Germany issues arrest warrant for lawyers behind offshore firm Mossack Fonseca which was at the heart of the Panama Papers leak
- Germany has issued an arrest warrant for Juergen Mossack and Ramon Fonseca
- Pair ran offshore firm Mossack Fonseca, at the centre of the Panama Papers
- Accused of being accessory to tax evasion and forming a criminal organisation
- Pair are under constitutional protection in Panama, so they cannot be extradited
Germany has issued arrest warrants for the two lawyers who ran the firm at the centre of an international tax evasion scheme revealed in the Panama Papers.
Juergen Mossack and Ramon Fonseca are being sought by prosecutors in Cologne as accessories to tax evasion and forming a criminal organisation.
But the pair are protected by the constitution of Panama, which prevents its citizens from being extradited overseas.
Juergen Mossack (left) and Ramon Fonseca (right) have been hit with a warrant from Germany, accusing them of being accessories to tax evasion and of forming a criminal organisation
Mossack is German-born, but has Panamanian citizenship. Fonseca was born in Panama City.

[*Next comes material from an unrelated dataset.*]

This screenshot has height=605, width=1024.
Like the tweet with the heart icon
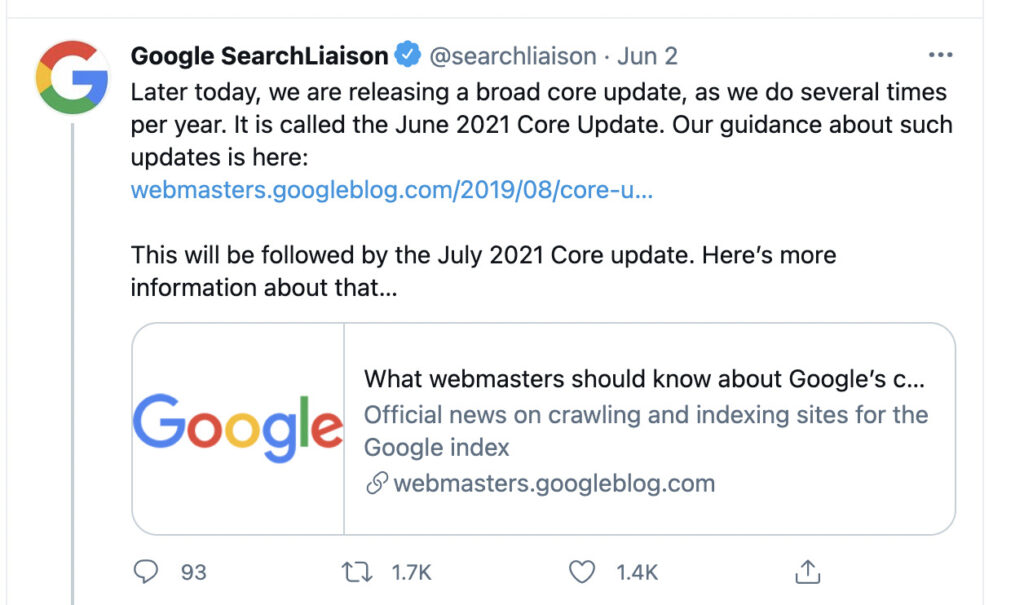click(x=582, y=572)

‘They have constitutional protection,’ Alvin Weeden, a lawyer in Panama, said Wednesday. ‘Technically, there’s no possibility.’

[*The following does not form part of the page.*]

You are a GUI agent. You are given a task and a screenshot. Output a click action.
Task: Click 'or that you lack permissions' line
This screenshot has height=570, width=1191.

Mossack and Fonseca already face prosecution in Panama and are prohibited from leaving the country while out on bond after spending two months in jail.
That case stems from allegations they helped create a corporation to hide money used for bribes by the Brazilian construction company Odebrecht.

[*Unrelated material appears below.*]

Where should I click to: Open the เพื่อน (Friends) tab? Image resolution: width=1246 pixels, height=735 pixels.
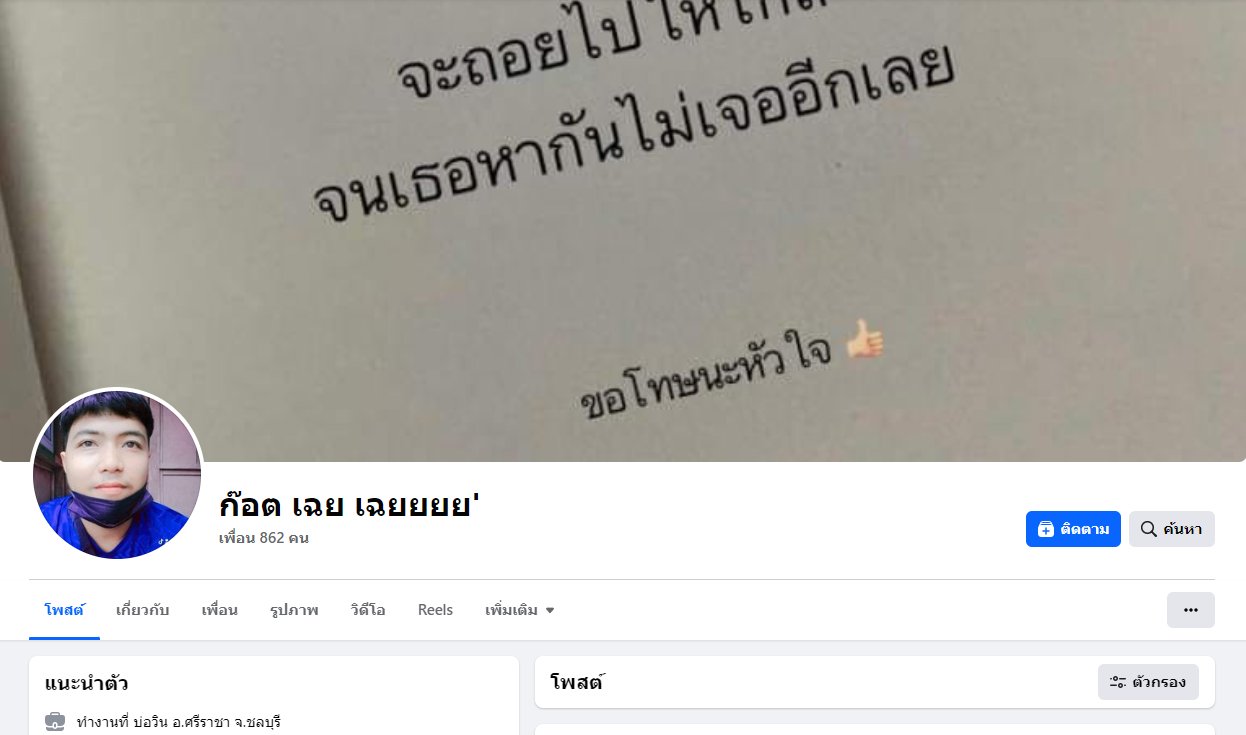click(220, 610)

The financial dealings of Odebrecht, along with the finances of world leaders, celebrities, and shadowy corporations, were revealed in a leak from Mossack Fonseca that became known as the Panama Papers.
The trove of documents – amounting to 2.6 terrabytes of data – is the largest leak in history, and provided an unprecedented insight into how offshore corporations are used to move wealth around.
Twelve world leaders including Vladimir Putin and then-British Prime Minister David Cameron were either named in or linked to documents released in the leak.
Interpol’s office in Panama did not immediately respond to a request for comment about whether it had received an alert from German authorities about the case against Mossack and Fonseca.
Mossack Fonseca, a legal firm that helped set up offshore companies, was at the centre of the world’s largest leak in 2016 when data was published implicating some of the world’s most-powerful in tax evasion and avoidance (file)
In a statement, Mossack and Fonseca said their firm had sold corporations to a German bank that later resold them to clients.
They said they had nothing to do with subsequent transactions.
‘If one these ultimate beneficiaries evaded taxes in their country or committed some other crime using a corporation created by us, that is totally out of our control and knowledge,’ their lawyer in Panama, Guillermina McDonald, said.
‘We follow all of the processes required by regulators of our industry in their moment.’
Mossack and Fonseca announced the closure of their offices in Panama and elsewhere in the world in March 2018.
In the statement Tuesday night, they said they were willing to continue collaborating with investigations in any part of the world.
McDonald said she did not know if they would be willing to appear before German authorities. Mossack and Fonseca maintain the German case is part of continuing efforts by the European Union to discredit them.
In February, the European Union again included Panama on a list of countries that are tax havens.
‘Behind all of this is the eagerness to pursue fiscal problems,’ said Weeden.
Lawyer Guillermo Cochez, Panama’s former ambassador to the Organization of American States, said: ‘I think many lawyers in Panama and other places, like Mossack and Fonseca, have been playing, walking a very thin line.’
‘They say it’s not a crime, but I have a different impression,’ Cochez said.
‘That (idea) that “I sold a corporation and didn’t participate in anything,” that is a very difficult to believe story.’